LAURA O’Mahony’s love affair with the GAA began with a football and some imaginary friends in her back garden.
Like thousands of young footballers around the country, the current Cork footballer’s story started in familiar surroundings. A football and a garden at home in Skibbereen helped lay the foundations for what’s been a meteoric rise through the club, divisional and inter-county ranks.
But what makes O’Mahony’s ascension even more remarkable is the fact she didn’t start training or playing football competitively until 2010.
‘Gymnastics was the main sport I was interested in when I was younger,’ O’Mahony told The Southern Star.
‘I never had a huge love for any of the sports I was involved in and quit most of them back then. I’d always be begging for a football at home and began kicking it against a wall or back and forth with my Dad. That’s where my love of football began.
‘It was a case of practising in the garden every day. I was very imaginative and used to have imaginary friends that I’d be playing away with! I attended the local Cúl Camps too but didn’t start playing GAA properly until 2010.
‘I lined out for O’Donovan Rossa at U12 before my Dad started training the U14 boys. I used to go to those training sessions and that helped improve my skills as I got involved in all the drills and games.
‘Looking back, and for someone that plays football at a high level now, I was a late starter. Some of the Cork girls are shocked when I tell them I only began playing football properly about ten years ago.’
Three epic U12 county championship encounters with Carrigaline brought O’Mahony and O’Donovan Rossa on leaps and bounds. The sides couldn’t be separated after a U12 county semi-final and two subsequent replays went to extra-time. Heartbreakingly, Skibbereen lost in the third and final meeting by a single point. That loss still rankles but taught O’Mahony a valuable lesson.
‘Those (three) county championship matches really brought us (O’Donovan Rossa) on even though we were devastated to lose in the end,’ the 19-year-old remembered.

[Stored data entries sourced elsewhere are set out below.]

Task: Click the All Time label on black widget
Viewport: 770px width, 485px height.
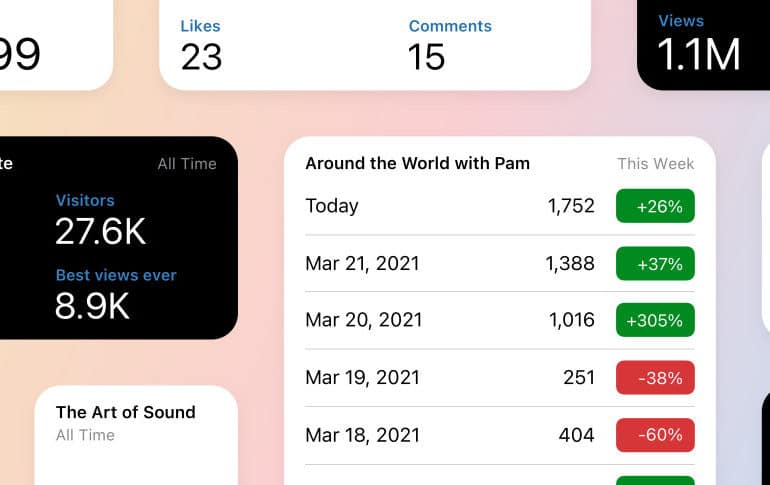Action: (x=186, y=163)
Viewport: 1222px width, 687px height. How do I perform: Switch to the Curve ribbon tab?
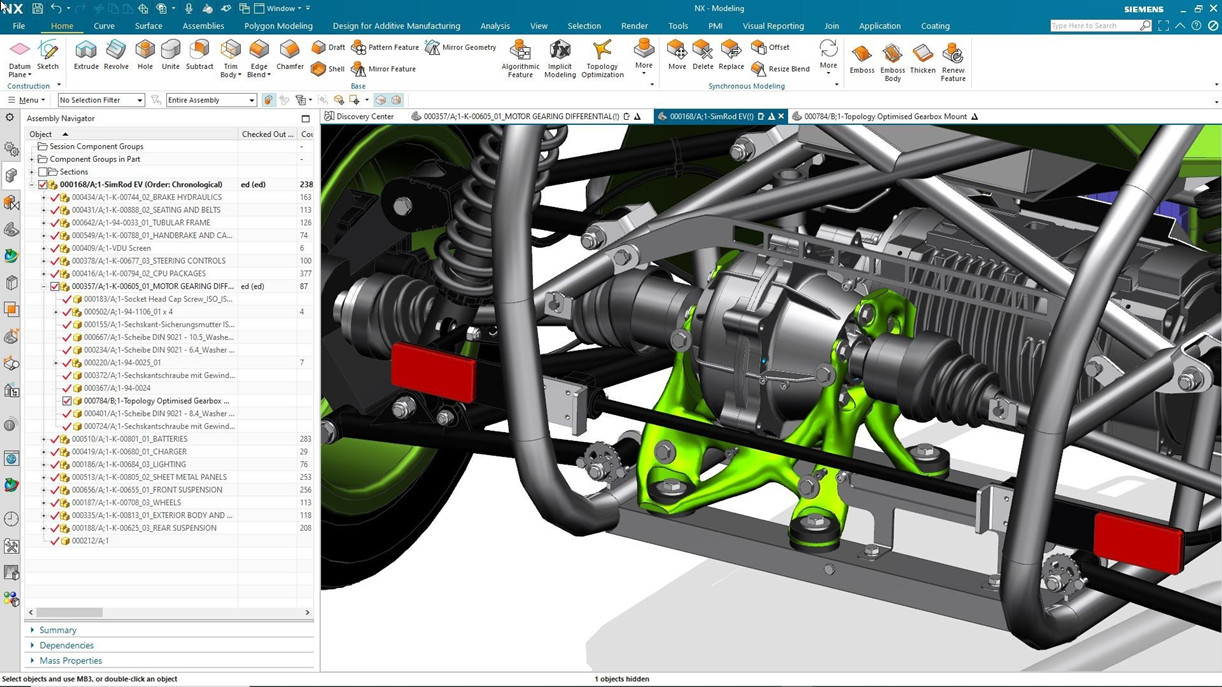pos(104,26)

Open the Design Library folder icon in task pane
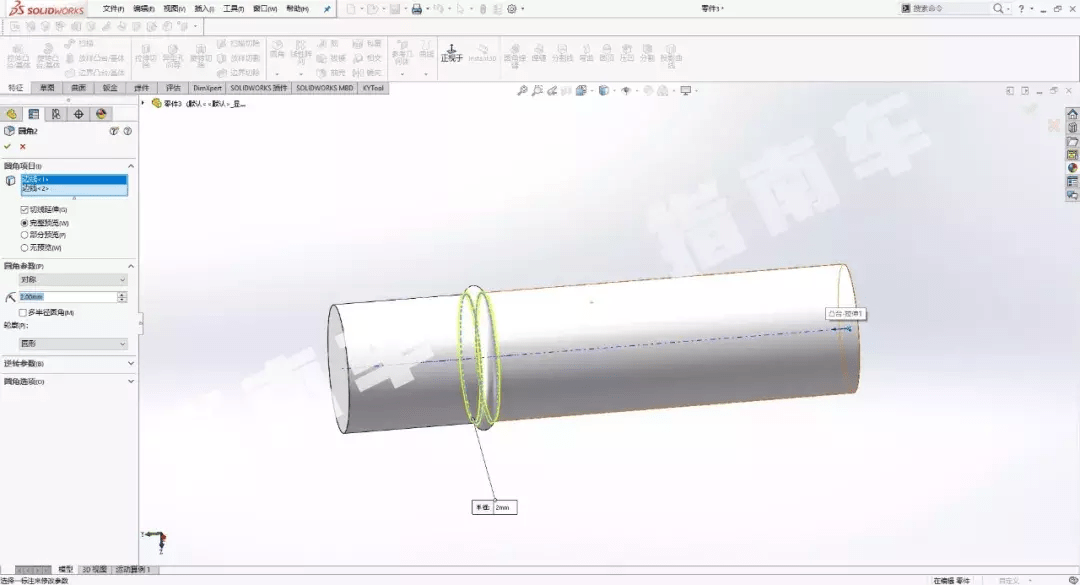1072,141
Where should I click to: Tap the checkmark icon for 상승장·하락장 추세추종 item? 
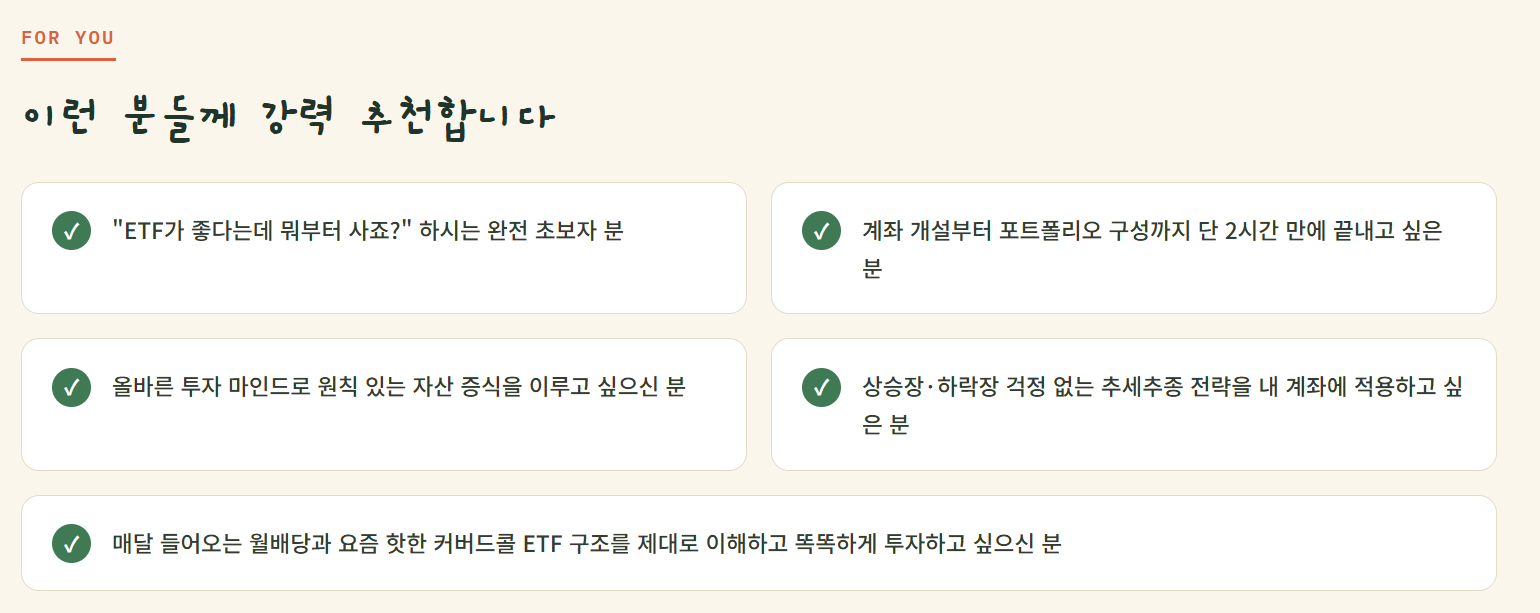[821, 387]
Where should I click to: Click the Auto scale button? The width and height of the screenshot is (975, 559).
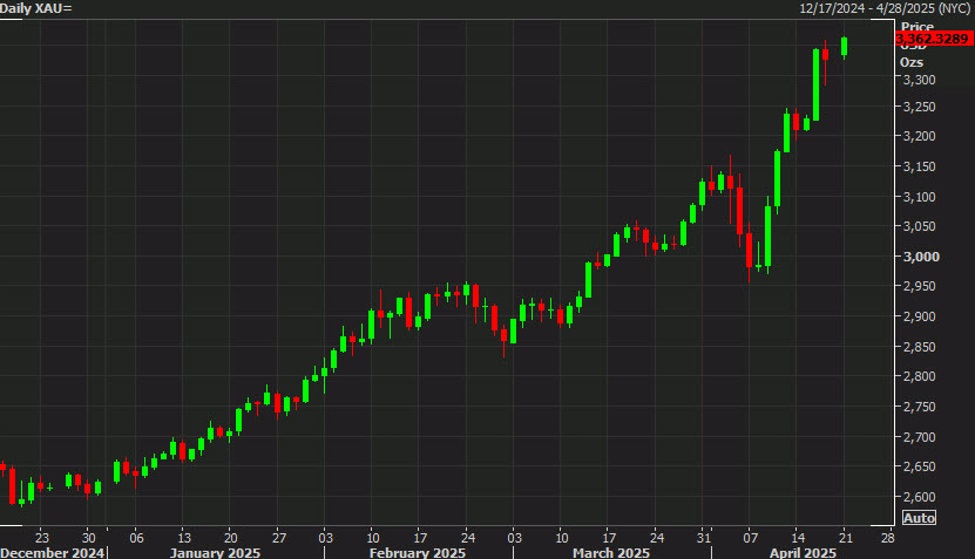[x=919, y=518]
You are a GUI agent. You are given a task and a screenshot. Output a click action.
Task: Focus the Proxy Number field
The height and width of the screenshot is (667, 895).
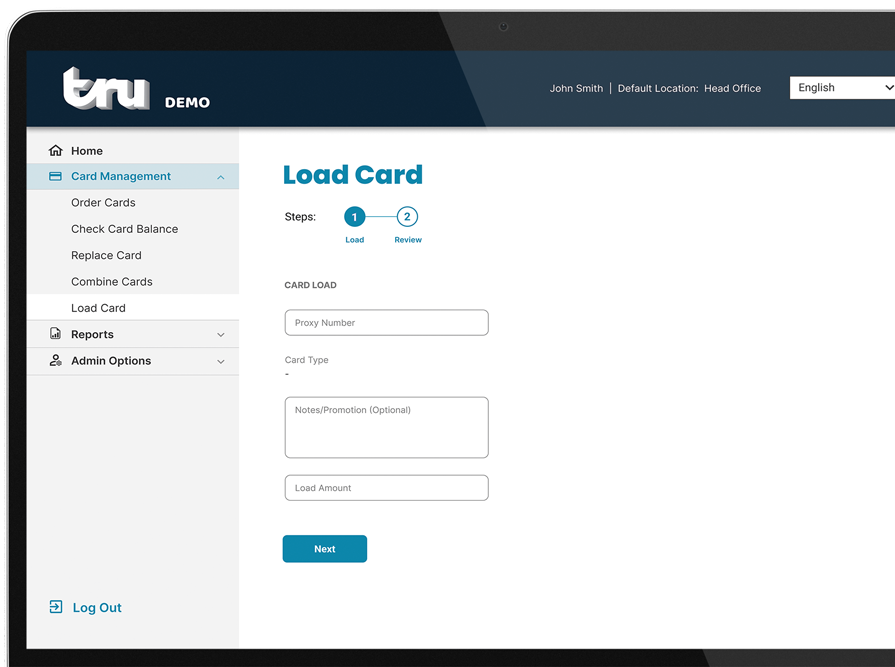coord(386,323)
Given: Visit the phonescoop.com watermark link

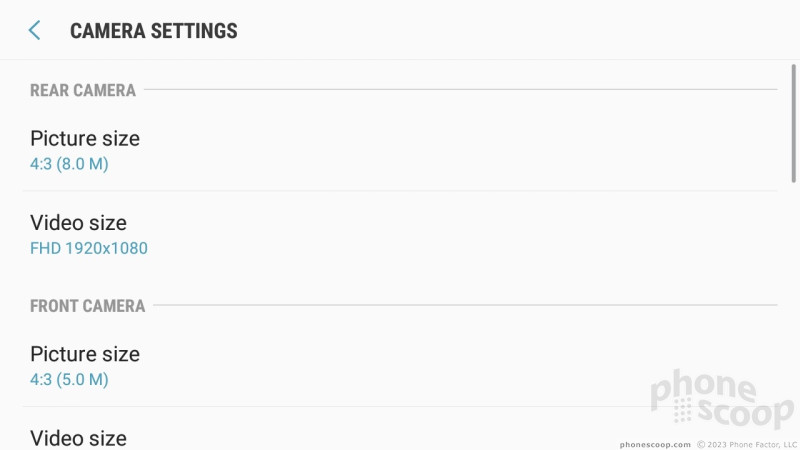Looking at the screenshot, I should point(655,444).
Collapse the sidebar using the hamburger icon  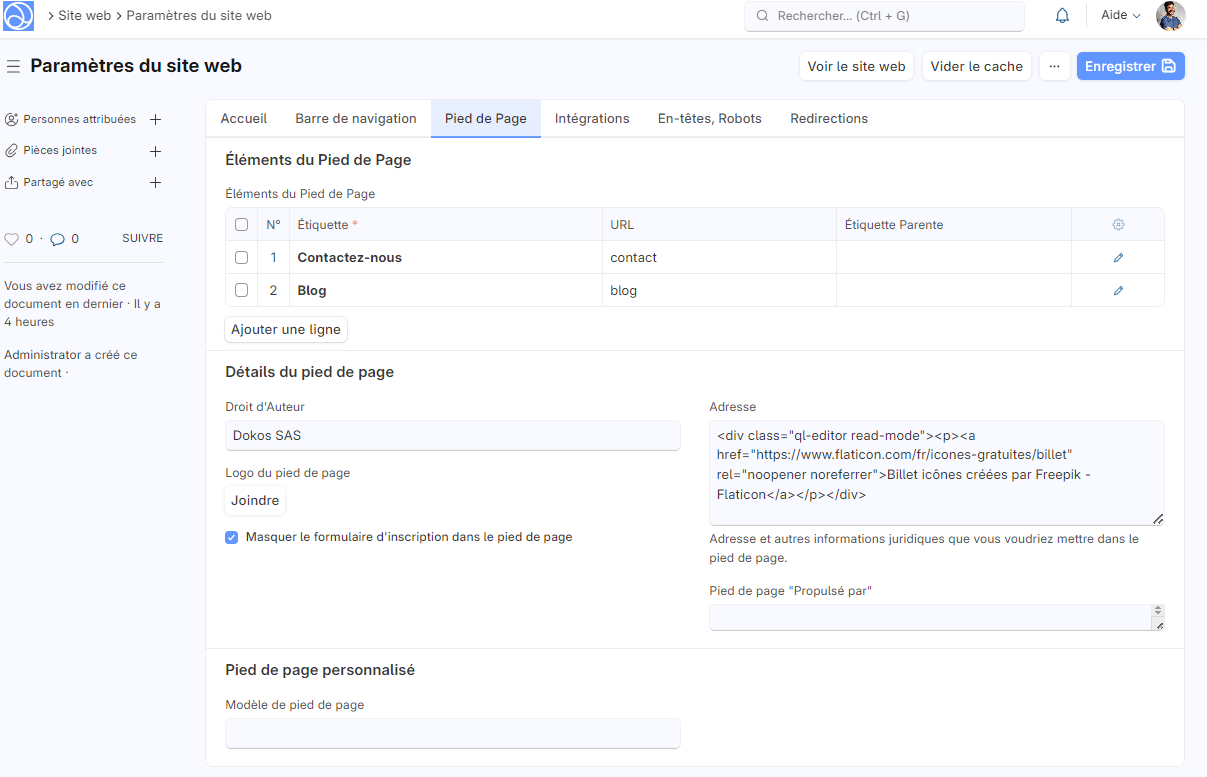[13, 66]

‘We knew we were in each of those games but, even at U12, the disappointment of losing by a point was hard to deal with. At a young age, we would have been watching Cork win all their All-Irelands and kind of expected that we were going to win ourselves at some stage. That wasn’t the case though.
‘Likewise, losing last year’s All-Ireland semi-final to Dublin just shows you all the hard work you put in, sometimes, does not mean you are going to win. You just have to come back stronger and work harder than ever.’
Every child needs a hero to look up to. Unsurprisingly, O’Mahony had plenty to choose from at a time the Cork ladies senior footballers were leaving an indelible mark on youngsters across the country.
‘I always looked up to Briege Corkery,’ she said.
‘I used to watch Briege closely because I played midfield for my club when I was younger. I thought Briege was an excellent player. I loved watching Bríd Stack and Valerie Mulcahy as well. Anyone I watched on television had an influence on me, but that Cork team was special.’
Life was good for the UCC student up until the Covid-19 outbreak. O’Mahony had moved to the city and established herself as one of the Cork seniors’ most consistent performers during the league campaign despite being deployed in an unfamiliar half-back role.
But the Covid-19 outbreak altered everything. Adhering to HSE guidelines, O’Mahony is currently back at home in Skibb along with her mother Deirdre, father James and older sister Grace.
‘I remember being in UCC’s Western Gateway campus building when Leo Varadkar’s speech came on television,’ O’Mahony commented.
‘Everyone watching realised the seriousness of what was happening. I went home that evening with my sister and her boyfriend. I hadn’t brought half of my stuff with me because I assumed I’d be going back up again. A month later and I’m still at home without half my stuff!
‘It is hard to be motivated to complete your college work at times because, up in Cork, there are less distractions. My course is more continuous assessment-based anyway so I’m lucky.’ Determined, hard-working and focussed, O’Mahony possessed all the necessary traits to become an inter-county footballer before making the breakthrough last year.
Cork boss Ephie Fitzgerald had been keeping a close eye on the attacking half-forward at minor level and gave O’Mahony her chance. She grabbed her opportunity.
‘Growing up, I was never the one relied on to get all the scores for my club or West Cork even though I mostly played half-forward or midfield,’ O’Mahony noted.
‘I was often complimented on my tackling ability over the years but never paid much attention to it. Last year, Ephie (Fitzgerald) said to me that he thought I’d be more effective as a half-back.
‘So, they tried me out there in a challenge game. Next thing, I see Orla Finn walking towards me (laughs) and I nearly had a heart attack! It was a 15 v 15 game, but Orla is normally corner forward, so I was running up and down the pitch after her for most of it. I don’t think I did too bad and it gave me the confidence that I could play in that position.’
Despite Covid-19, the signs in the opening rounds of the league were that O’Mahony is ready to make her mark at county level.
In 2017 she made history as the first player from O'Donovan Rossa Ladies GAA Club to win an All-Ireland medal following her success with the Cork minors and now she’s close to earning her spot in the senior team. The best is yet to come. Not bad for such a late starter to ladies’ football.